### Page extract:
--------------------------------
The Dallas Holocaust and Human Rights Museum is pleased to announce the acquisition of Robert G. Storey’s two personal diaries, given to the Museum by family members of Mr. Storey on the 77th anniversary of the start of the Nuremberg Trials.
The diaries chronicle the personal events and journeys back and forth between Storey’s home in Dallas to a war-decimated Europe from January 1945 to October 1946. During that time, Storey played a critical role in collecting irrefutable evidence of Nazi war crimes and crimes against humanity that would be presented at the Nuremberg Trials and used to convict 19 Nazi war criminals, including Hermann Göring and Rudolf Hess.
For his efforts in uncovering and presenting evidence of Nazi crimes before the court and for his contribution to the development of international humanitarian law, Storey was awarded the U.S. Medal of Freedom and the French Legion of Honor.
“The Museum is honored to receive these precious artifacts that tell the story of one of Dallas’s most distinguished attorneys and his crucial role in bringing individuals to justice following the horrific crimes perpetrated by the Nazis in World War II,” said Mary Pat Higgins, Museum president and CEO. “Thanks to his family’s generosity and the work of our preservation and education professionals at the Museum, Robert Storey’s diaries will help tell the broader story of the Nuremberg Trials.”
A veteran of both world wars, Storey enjoyed a prominent legal career during peacetime as an Assistant Attorney General for Texas in the 1920s and as the President of the Dallas Bar in the 1930s. His reputation as an attorney made him a top pick to serve as the executive trial counsel for U.S. Supreme Court Justice Robert Jackson, America’s chief prosecutor at the Nuremberg Trials from 1945 to 1946. His work with Justice Jackson would set a powerful precedent for modern international law.
“The 1945 journal details Storey’s recruitment by Justice Jackson to help prosecute Nazi war criminals and his frequent trips across Europe to collect evidence,” said Felicia Williamson, MLIS, CA, director of library and archives at the Dallas Holocaust and Human Rights Museum. “The 1946 journal contains Storey’s reflections as he encounters high-level Nazi officials imprisoned in Germany while the American and other Allied prosecution teams grapple with the trial and sentencing process in Nuremberg.”
“These important artifacts give us a meaningful window into Storey’s psyche as he longs for his wife and family at home while attending to the important work of his team in Nuremberg,” said Dr. Sara Abosch-Jacobson, the Barbara Rabin chief education officer for the Dallas Holocaust and Human Rights Museum. “These journals coincide with one of the most important moments in the history of the articulation of international human rights.”
--------------------------------
### Supplied information:
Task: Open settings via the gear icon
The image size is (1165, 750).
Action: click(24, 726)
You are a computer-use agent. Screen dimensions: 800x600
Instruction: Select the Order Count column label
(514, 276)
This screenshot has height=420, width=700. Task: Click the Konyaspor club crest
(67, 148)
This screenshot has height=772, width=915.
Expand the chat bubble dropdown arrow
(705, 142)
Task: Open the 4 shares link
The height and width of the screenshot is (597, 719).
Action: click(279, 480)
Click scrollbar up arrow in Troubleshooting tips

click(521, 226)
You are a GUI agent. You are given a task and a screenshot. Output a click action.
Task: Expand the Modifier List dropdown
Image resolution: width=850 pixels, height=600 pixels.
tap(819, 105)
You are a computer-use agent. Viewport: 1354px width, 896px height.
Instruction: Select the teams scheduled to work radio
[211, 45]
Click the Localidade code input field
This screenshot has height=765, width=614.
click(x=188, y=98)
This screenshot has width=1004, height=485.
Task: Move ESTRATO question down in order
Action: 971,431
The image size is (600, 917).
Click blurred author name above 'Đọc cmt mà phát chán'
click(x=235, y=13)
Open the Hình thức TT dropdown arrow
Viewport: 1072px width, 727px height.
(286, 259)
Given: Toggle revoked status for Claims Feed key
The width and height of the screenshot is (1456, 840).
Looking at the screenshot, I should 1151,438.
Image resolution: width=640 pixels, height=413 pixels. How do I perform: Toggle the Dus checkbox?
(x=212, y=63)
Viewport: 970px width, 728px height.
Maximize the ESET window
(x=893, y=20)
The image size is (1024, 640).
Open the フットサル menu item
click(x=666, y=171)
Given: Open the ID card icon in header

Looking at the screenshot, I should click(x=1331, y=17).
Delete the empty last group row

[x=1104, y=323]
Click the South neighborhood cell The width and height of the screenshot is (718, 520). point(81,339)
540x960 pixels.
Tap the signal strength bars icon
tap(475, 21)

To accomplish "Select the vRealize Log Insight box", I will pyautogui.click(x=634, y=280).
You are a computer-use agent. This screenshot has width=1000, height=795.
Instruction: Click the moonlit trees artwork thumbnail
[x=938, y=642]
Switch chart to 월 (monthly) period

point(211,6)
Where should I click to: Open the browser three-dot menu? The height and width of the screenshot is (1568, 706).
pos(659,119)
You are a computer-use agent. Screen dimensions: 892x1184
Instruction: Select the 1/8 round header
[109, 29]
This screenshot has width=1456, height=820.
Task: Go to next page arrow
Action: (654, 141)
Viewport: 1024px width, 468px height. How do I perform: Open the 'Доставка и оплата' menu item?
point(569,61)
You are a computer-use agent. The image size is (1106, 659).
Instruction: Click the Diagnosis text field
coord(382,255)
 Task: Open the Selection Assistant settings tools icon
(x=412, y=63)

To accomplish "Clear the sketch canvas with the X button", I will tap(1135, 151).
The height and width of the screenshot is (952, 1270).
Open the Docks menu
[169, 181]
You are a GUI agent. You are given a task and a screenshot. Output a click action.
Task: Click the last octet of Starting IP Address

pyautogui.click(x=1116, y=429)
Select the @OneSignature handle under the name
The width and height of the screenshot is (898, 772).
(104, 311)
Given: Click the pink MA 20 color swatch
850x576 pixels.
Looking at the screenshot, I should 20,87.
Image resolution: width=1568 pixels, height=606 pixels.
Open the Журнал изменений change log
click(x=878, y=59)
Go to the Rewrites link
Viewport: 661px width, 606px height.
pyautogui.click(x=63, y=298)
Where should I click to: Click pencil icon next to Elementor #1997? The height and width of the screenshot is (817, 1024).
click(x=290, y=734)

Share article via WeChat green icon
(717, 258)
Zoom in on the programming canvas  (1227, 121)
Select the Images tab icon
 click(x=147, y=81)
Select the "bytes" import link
--------------------------------
### What to do:
Please rewrite the stretch of the museum announcement from "The Dallas Holocaust and Human Rights Museum is" through "and Rudolf Hess.", changing "diaries" to "journals".

### Finished exercise:
The Dallas Holocaust and Human Rights Museum is pleased to announce the acquisition of Robert G. Storey’s two personal journals, given to the Museum by family members of Mr. Storey on the 77th anniversary of the start of the Nuremberg Trials.
The journals chronicle the personal events and journeys back and forth between Storey’s home in Dallas to a war-decimated Europe from January 1945 to October 1946. During that time, Storey played a critical role in collecting irrefutable evidence of Nazi war crimes and crimes against humanity that would be presented at the Nuremberg Trials and used to convict 19 Nazi war criminals, including Hermann Göring and Rudolf Hess.